Of course, it is of immense significance to note that the Bench then mentions in para 13 that, “It is also the case on behalf of the defence that according to the witnesses/eye-witnesses the weapon used was ‘dagger’ and not ‘knife’ and what is recovered is ‘knife’ and PW2 has subsequently improved his deposition that the other accused caused injuries by knives. It is the case on behalf of the defence that even the doctor in his cross-examination has stated that it is very doubtful to say that the injuries were by sharp cutting weapon on both sides. However, it is to be noted that the doctor answered the question which was put to him. One is required to consider the entire evidence as a whole with the other evidence on record. Mere one sentence here or there and that too to the question asked by the defence in the cross-examination cannot be considered stand alone. Even otherwise it is to be noted that what is stated by the Doctor/Medical officer can at the most be said to be his opinion. He is not the eye-witness to the incident. PW1 & PW2 have categorically stated that the other accused inflicted the blows by knives. The same is supported by the medical evidence and the deposition of PW2. Injuries nos. 2 to 8 are sufficient by the sharp cutting weapon. Injuries nos. 2 to 8 are on different parts of the body which show the intention and conduct on the part of the other accused A2 & A3. Therefore, they are rightly convicted for the offence punishable under Section 302 IPC with the aid of Section 34 IPC. Their presence and participation have been established and proved by the prosecution by examining PW1 & PW2 who are found to be reliable and trustworthy witnesses.”

In hindsight, the Bench then makes it a point to state in para 14 that, “In the present case, the prosecution has been successful in proving the motive. There was a prior long-time enmity between the deceased and the accused – A1. Even the deceased was also facing trial for the offence under Section 307 IPC at the instance of A1. The defence has failed to prove any circumstances by which it can be said that they are falsely implicated in the case.”
******************************
Work request 1 ::
Condense the paragraph of the judgment excerpt that begins "Of course, it is of immense significance" into a bulleted list that keeps its main facts.
Work request 2 ::
Carry on the judgment excerpt, starting after its final paragraph.

Supplied material ::
******************************
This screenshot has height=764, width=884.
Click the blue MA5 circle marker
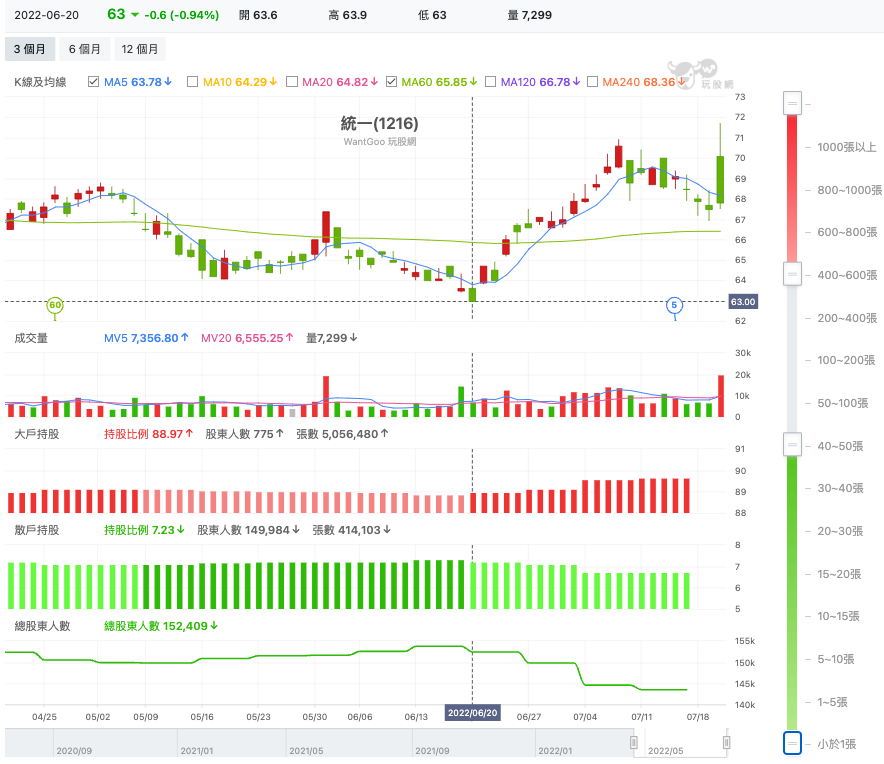point(674,305)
******************************
Response 1 ::
- In para 13, the Bench records the defense's arguments:
  - The witnesses described the weapon as a "dagger," but a "knife" was recovered.
  - PW2 later improved his deposition to say the other accused caused injuries with knives.
  - In cross-examination, the doctor said it was very doubtful that the injuries were caused by a sharp cutting weapon on both sides.
- The Bench responds that the doctor was only answering the question put to him.
- The evidence must be considered as a whole. A single sentence given in cross-examination cannot stand alone.
- The doctor's statement is at most his opinion, and he is not an eyewitness.
- PW1 and PW2 clearly stated that the other accused struck blows with knives. This is supported by the medical evidence and PW2's deposition.
- Injuries nos. 2 to 8 are consistent with a sharp cutting weapon. They are on different parts of the body, which shows the intention and conduct of A2 and A3.
- A2 and A3 were therefore rightly convicted under Section 302 IPC with the aid of Section 34 IPC.
- Their presence and participation were proved through PW1 and PW2, who were found reliable and trustworthy.

Response 2 ::
Finally and as a corollary, the Bench then holds in para 15 that, “In view of the above and for the reasons stated above, no interference of this Court is called for. The learned trial Court and the High Court have rightly convicted the accused for the offence punishable under Section 302 r/w 34 of the IPC. So far as A1 is concerned, there is a direct evidence against him using the gun and shooting the deceased. Therefore, even he can be convicted for the offence punishable under Section 302 IPC, without the aid of Section 34 IPC. As observed hereinabove, both the courts below have rightly convicted A1 for the offence punishable under Section 302 IPC and other accused – A2 & A3 for the offence punishable under Section 302 IPC, with the aid of Section 34 IPC. Under the circumstances, the appeal fails and deserves to be dismissed and is accordingly dismissed.”

In conclusion, the sum and substance of this brief, brilliant and balanced judgment by a two Jude Bench of the Apex Court comprising of Justice Dr DY Chandrachud and Justice MR Shah is that as pointed in para 11 that, “For convicting an accused recovery of the weapon used in commission of offence is not a sine qua non. Therefore, merely because the ballistic report shows that the bullet recovered does not match with the gun recovered, it is not possible to reject the credible and reliable deposition of PW1 & PW2.” All the courts must always bear this in mind while ruling in similar such cases! This notable judgment also makes it absolutely clear that minor contradictions do not matter which do not go to the root of the matter and are therefore not material contradictions and therefore the evidence of such witnesses cannot be brushed aside and/or disbelieved. There can be just no denying it!